PAGE TEXT START

Briefly list any new interfaces that will be introduced as part of this proposal or any existing interfaces that will be removed or changed. The purpose of this section is to concisely call out the public contract that will come along with this feature.

A public interface is any change to the following:

  • Binary log format

  • The network protocol and api behavior

  • Any class in the public packages under clientsConfiguration, especially client configuration

    • org/apache/kafka/common/serialization

    • org/apache/kafka/common

    • org/apache/kafka/common/errors

    • org/apache/kafka/clients/producer

    • org/apache/kafka/clients/consumer (eventually, once stable)

  • Monitoring

  • Command line tools and arguments

  • Anything else that will likely break existing users in some way when they upgrade

User Stories

Disaster Recovery (multi-zone Asynchronous)

  1. I administrate multiple Kafka clusters in different availability zones
  2. I have a performance-sensitive application that reads in all zones but writes to only one zone at a time. For example, an application that runs consumers in zones A and B to keep caches warm but disables producers in zone B while zone A is running.

PAGE TEXT END

QUESTIONS
A: Using the Kafka proposal text, decide whether each statement agrees with it, answering yes or no and quoting the deciding words: (i) the consumer package under org/apache/kafka/clients is already treated as a public interface without qualification; (ii) command line tools and arguments count as a public interface; (iii) in the disaster recovery story, the application writes to all zones at the same time.
B: Translate this sentence from the Kafka proposal text into Spanish: "The purpose of this section is to concisely call out the public contract that will come along with this feature."

RECORD EXCERPTS START

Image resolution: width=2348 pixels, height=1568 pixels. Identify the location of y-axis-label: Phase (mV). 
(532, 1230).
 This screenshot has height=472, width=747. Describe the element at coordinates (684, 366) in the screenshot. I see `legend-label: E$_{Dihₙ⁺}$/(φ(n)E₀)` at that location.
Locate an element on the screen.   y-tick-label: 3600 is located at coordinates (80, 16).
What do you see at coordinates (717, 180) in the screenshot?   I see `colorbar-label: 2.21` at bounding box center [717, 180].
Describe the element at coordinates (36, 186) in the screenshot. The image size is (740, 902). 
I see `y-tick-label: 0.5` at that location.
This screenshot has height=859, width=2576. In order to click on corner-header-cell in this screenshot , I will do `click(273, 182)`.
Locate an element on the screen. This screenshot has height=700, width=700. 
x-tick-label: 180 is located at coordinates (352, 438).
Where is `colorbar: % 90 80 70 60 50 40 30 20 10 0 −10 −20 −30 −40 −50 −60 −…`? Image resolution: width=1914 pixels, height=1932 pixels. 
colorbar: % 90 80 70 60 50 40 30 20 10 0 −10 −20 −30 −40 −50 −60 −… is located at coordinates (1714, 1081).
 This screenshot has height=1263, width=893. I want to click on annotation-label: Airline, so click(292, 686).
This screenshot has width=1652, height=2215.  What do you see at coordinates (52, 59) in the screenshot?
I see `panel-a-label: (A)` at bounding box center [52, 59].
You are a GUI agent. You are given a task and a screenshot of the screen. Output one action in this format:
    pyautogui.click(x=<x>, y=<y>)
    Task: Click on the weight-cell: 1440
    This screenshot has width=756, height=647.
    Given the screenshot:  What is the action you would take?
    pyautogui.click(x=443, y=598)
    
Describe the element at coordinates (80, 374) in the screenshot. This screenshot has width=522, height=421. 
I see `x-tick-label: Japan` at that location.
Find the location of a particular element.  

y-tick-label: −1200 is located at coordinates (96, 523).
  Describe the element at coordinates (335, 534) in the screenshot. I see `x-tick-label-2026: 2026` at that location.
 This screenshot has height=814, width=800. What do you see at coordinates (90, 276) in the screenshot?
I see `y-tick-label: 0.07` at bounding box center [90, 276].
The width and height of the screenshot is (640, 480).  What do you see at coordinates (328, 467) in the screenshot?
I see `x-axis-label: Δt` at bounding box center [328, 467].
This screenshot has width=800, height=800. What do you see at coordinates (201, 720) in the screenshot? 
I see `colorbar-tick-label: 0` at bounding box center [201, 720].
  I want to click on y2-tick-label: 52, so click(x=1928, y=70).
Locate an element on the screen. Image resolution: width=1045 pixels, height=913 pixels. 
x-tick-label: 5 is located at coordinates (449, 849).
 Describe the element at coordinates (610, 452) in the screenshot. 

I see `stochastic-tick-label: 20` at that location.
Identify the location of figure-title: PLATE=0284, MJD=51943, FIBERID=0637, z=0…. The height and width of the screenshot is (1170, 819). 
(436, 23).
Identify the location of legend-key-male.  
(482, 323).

RECORD EXCERPTS END

ANSWERS GIVEN
A:
(i) No: "org/apache/kafka/clients/consumer (eventually, once stable)"
(ii) Yes: "Command line tools and arguments"
(iii) No: "writes to only one zone at a time"

B: El propósito de esta sección es señalar de forma concisa el contrato público que acompañará a esta funcionalidad.